Azure Data Factory – Moving from Development to Production

When working on larger projects we need to merge changes from Developers. When all the changes are in the central branch we can then have an automated process to move development to Production

Smoke tests

In computer programming and software testing, smoke testing is preliminary testing to reveal simple failures severe enough to, for example, reject a prospective software release

Integration testing

Integration testing is the phase in software testing in which individual software modules are combined and tested as a group. Integration testing is conducted to evaluate the compliance of a system or component with specified functional requirements. It occurs after unit testing and before validation testing

Resources Involved with the current Project

  • Azure DevOps
  • Azure SQL Server
  • Azure SQL Database
  • Azure Data Factory
  • Azure Data Lake Gen 2 Storage
  • Azure Blob Storage
  • Azure Key vault

Each resource has its own specific requirements when moving from Dev to Prod.

We will be looking at all of them separately along with all the security requirements that are required to ensure that everything works on the Production side

This post specifically relates to Azure Data Factory and DevOps

Azure data factory CI/DC Lifecycle

GIT does all the creating of the feature branches and then merging them back into main (Master)

Git is used for version controlling.

In terms of Data Factories, you will have a Dev Factory, a UAT factory (If Used) and a Prod Data factory.
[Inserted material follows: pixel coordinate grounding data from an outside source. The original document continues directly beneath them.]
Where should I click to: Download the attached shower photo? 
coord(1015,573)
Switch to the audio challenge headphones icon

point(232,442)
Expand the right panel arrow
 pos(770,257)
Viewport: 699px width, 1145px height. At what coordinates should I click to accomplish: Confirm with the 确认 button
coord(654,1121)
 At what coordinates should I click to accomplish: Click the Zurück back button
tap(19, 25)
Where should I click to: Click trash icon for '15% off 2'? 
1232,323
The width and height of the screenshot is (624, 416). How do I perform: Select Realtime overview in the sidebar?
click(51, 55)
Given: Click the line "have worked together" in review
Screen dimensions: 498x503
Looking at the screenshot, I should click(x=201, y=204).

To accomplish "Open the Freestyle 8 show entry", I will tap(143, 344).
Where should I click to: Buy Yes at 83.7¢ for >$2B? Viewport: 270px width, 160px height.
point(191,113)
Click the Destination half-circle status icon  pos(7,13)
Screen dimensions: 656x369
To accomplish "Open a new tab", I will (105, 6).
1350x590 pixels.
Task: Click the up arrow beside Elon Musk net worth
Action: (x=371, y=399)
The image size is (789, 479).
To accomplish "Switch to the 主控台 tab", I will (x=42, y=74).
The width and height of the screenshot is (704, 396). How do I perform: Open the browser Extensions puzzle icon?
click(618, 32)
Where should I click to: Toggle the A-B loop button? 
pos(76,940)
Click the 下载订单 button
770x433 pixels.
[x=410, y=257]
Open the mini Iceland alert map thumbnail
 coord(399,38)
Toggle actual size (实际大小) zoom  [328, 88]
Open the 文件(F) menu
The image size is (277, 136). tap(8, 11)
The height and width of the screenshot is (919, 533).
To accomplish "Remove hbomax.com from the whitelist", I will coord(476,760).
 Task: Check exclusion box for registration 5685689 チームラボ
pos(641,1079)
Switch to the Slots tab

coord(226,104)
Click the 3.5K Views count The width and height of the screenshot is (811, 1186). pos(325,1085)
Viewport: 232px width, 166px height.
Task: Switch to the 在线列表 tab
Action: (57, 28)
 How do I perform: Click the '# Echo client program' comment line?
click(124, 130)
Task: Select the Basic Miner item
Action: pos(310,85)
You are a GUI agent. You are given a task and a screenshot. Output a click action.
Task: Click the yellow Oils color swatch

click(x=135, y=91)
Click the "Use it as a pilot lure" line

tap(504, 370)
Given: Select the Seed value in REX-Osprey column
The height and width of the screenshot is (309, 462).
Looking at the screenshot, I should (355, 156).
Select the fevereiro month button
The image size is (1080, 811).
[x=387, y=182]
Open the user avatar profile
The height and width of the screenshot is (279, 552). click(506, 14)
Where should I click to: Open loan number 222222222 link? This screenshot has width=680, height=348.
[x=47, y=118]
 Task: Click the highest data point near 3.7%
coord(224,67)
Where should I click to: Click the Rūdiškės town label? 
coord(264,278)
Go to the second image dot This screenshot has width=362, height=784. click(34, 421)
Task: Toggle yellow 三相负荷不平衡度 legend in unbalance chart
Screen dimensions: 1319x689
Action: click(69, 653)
You only need to intergrate your development data factory with GIT.

The Pull request merges feature into master

Once published we need to move the changes  to the next environment, in this case Prod (When ready)

This is where Azure Devops Pipelines come into play

If we are using the Azure Devops Pipelines for continuous development the following things will happen

  • The devops Pipeline will get the powershell script from the master branch
  • The get the ARM template from the publish branch
  • Deploy the Power Shell script to the next environment
  • Deploy the arm template to the next environment

Why use Git with data Factory

  • Source control allows you to track and audit changes
  • You can do partial saves when for example you have an error. Data Factory wont allow you to publish but with Git you can save where you are and then resolve issues another time
  • It allows you to collaborate more with team members
  • Better CI/CD when deploying to multiple environments
  • Data Factory is time times faster with a GIT back end that it is when authoring against the data factory service because resources are downloaded from GIT
  • Adding your code into Git rather than simply into the Azure Service is actually more secure and faster to process

Setting Up Git

We already have an Azure Devops Project with Repos and Pipelines turned on

We already have an Azure Subscriptions and Resource Groups for both Production and Development Environments

There is already a working Data Factory in development

In this example Git was set up through the Data Factory management hub (the toolbox)

DevOps Git was used for this project rather than GitHub because we have Azure DevOps

Settings

The Project Name matches the Project in Devops

The Collaboration branch is used for Publishing and by default it’s the master branch. You can change the setting in case you want to publish from another branch.

Import existing resources to repository means that all the work done before adding Git can be added to the repository.

Devops is now set up.

Close Azure Data Factory so we can reopen it again to go through the GIT process (If it is open)

Where to find your Azure DevOps

You should now be able to select your own Area in Devops / Repos and select the created project within Azure Devops and Repos

You will need an Account in Azure DevOPs Click on Repos and that account must be higher than Stakeholder to access Repos

You can then select the Project you have created

Using Git with Azure Data Factory

In Azure Open up your Data Factory

Git has been Enabled (Go to Manage to review Git)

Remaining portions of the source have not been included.